Sigismund von Braun


Sigismund Freiherr von Braun was a German diplomat and Secretary of State in the Foreign Office.

Life

Sigismund von Braun was born in Berlin in 1911, the eldest son of the East Prussian landowner and later Reich Food Minister Magnus von Braun. His brothers were rocket scientists Wernher von Braun and Magnus von Braun, and he was the father of politician Carola von Braun and cultural theorist Christina von Braun.
After an apprenticeship in 1934, Braun spent a year at the University of Cincinnati in the United States of America, studying law on a scholarship from the German Academic Exchange Service. After this, he made a trip around the world, taking in Japan, China, Malaya, and India. In 1936, he became an attaché in the German Foreign Service. Until April 1937, he was the personal assistant of the German ambassador in Paris, but in September, due to a dispute with Baldur von Schirach he was reassigned to a new posting at Addis Ababa. On 1 October 1939, he joined the Nazi party.
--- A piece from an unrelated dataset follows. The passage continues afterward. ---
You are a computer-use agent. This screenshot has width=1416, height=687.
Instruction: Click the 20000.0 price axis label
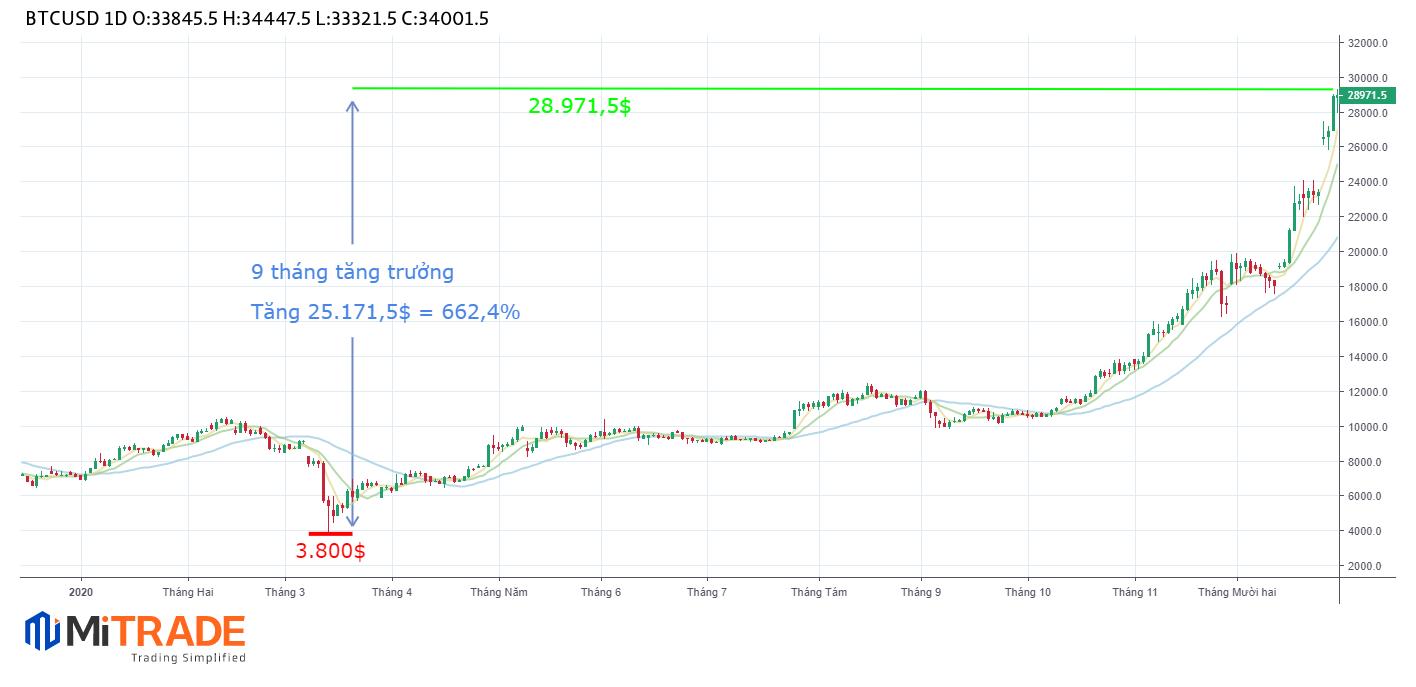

In 1943 he became Legation Secretary of the Embassy to the Holy See in Rome, where he remained until 1946. During denazification, Braun was classified as "discharged", despite his party membership, as he had “supported clerical and other offices in hiding people persecuted for religious, political and racial reasons and to obviate their deportation, taking high personal risk." After internment in Germany, he occasionally worked in the private sector, first as an assistant at several Nuremberg trials, then on the Wilhelmstrasse trial of Ernst von Weizsäcker, and finally as an employee of the state of Rhineland-Palatinate.
In 1954, Braun entered the diplomatic service of the Federal Republic of Germany, and in 1956 joined the FDP. He was Chief of Protocol of the Foreign Office from 1962 to 1968, Permanent Representative at the United Nations in New York from 1968 to 1970, Secretary of State from 1970 to 1972, and then German Ambassador to France from 1972 to 1976.